Le chef de la junte birmane Min Aung Hlaing lors d'un défilé militaire à Naypyidaw, le 27 mars 2021. © Reuters

Min Aung Hlaing nouveau président de la Birmanie. Cinq ans après sa prise de pouvoir par la force, le chef de la junte birmane a été élu à cette fonction, vendredi 3 avril, par le Parlement et pourra continuer à diriger le pays.

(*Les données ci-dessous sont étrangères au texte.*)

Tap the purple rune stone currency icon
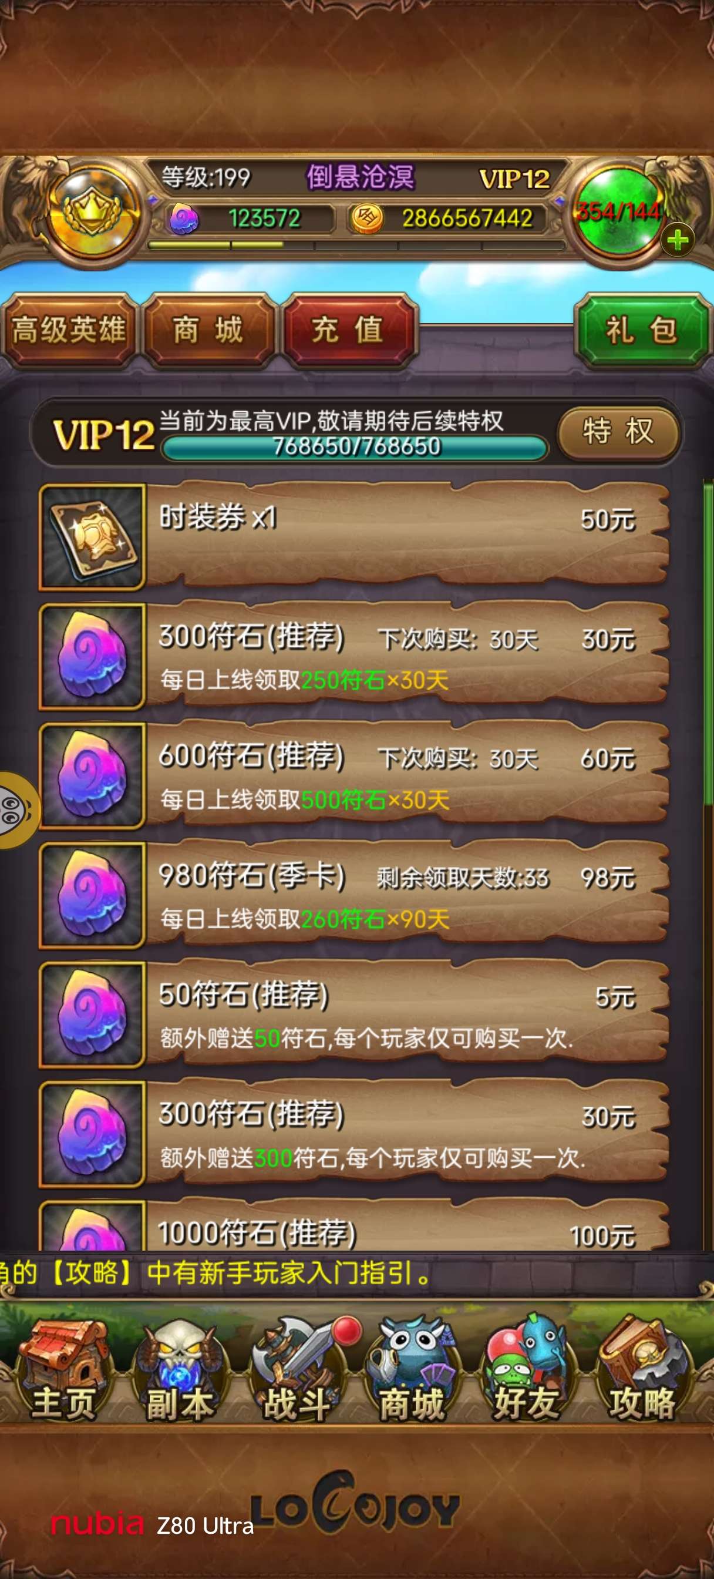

Opposé à deux autres candidats, Min Aung Hlaing a obtenu au moins 293 voix, sur 584 exprimées par les parlementaires, dépassant ainsi le seuil de la majorité, selon un décompte de l'AFP au cours du dépouillement.

En 2021, le général avait renversé par un coup d'État le gouvernement élu de la prix Nobel de la paix Aung San Suu Kyi, emprisonnée depuis, plongeant le pays dans une guerre civile.

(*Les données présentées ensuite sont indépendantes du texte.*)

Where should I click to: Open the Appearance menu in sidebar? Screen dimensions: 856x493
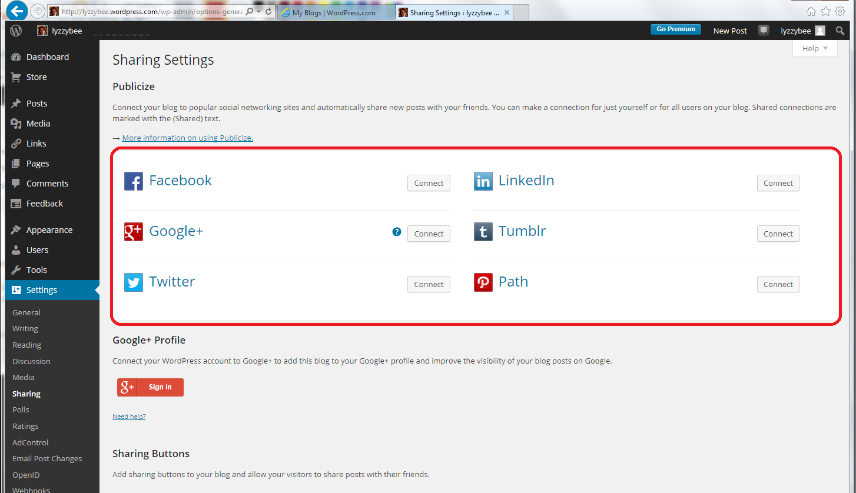coord(49,230)
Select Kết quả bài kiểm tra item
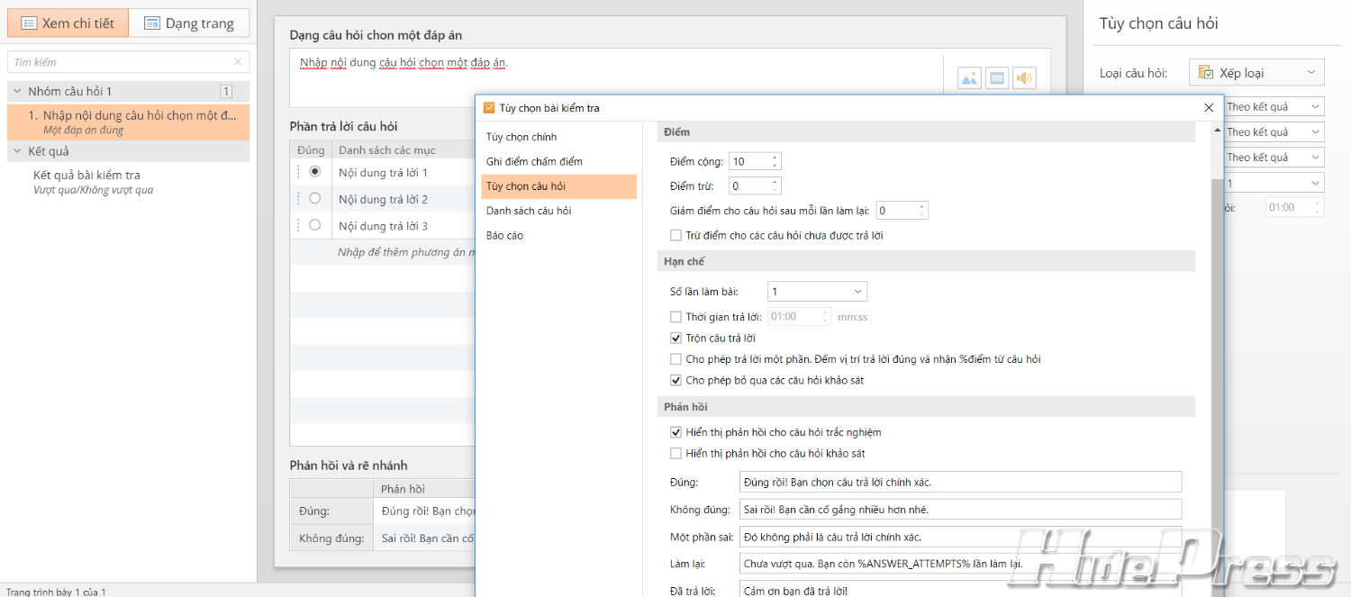The height and width of the screenshot is (597, 1351). click(86, 176)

Après cinq années de régime autoritaire, la junte a organisé des élections législatives en décembre et janvier, présentées comme un retour à la démocratie en Birmanie.

Un transfert de pouvoir de l'armée... à elle-même

Le scrutin n'a cependant pas pu se tenir dans de vastes zones contrôlées par des rebelles et a abouti à une victoire écrasante, sans opposition, des partis promilitaires. Il a été dénoncé par de nombreux pays et observateurs internationaux comme une manœuvre destinée à un transfert de pouvoir de l'armée à elle-même, sous un déguisement civil.

En vertu de la Constitution birmane, Min Aung Hlaing était tenu d'abandonner ses fonctions militaires pour devenir président.

Il a été remplacé lundi au poste de commandant en chef des forces armées par l'un de ses fidèles, Ye Win Oo, ancien chef du renseignement militaire. Cela lui permettra de continuer à tirer en coulisses les ficelles de l'armée, estiment des analystes.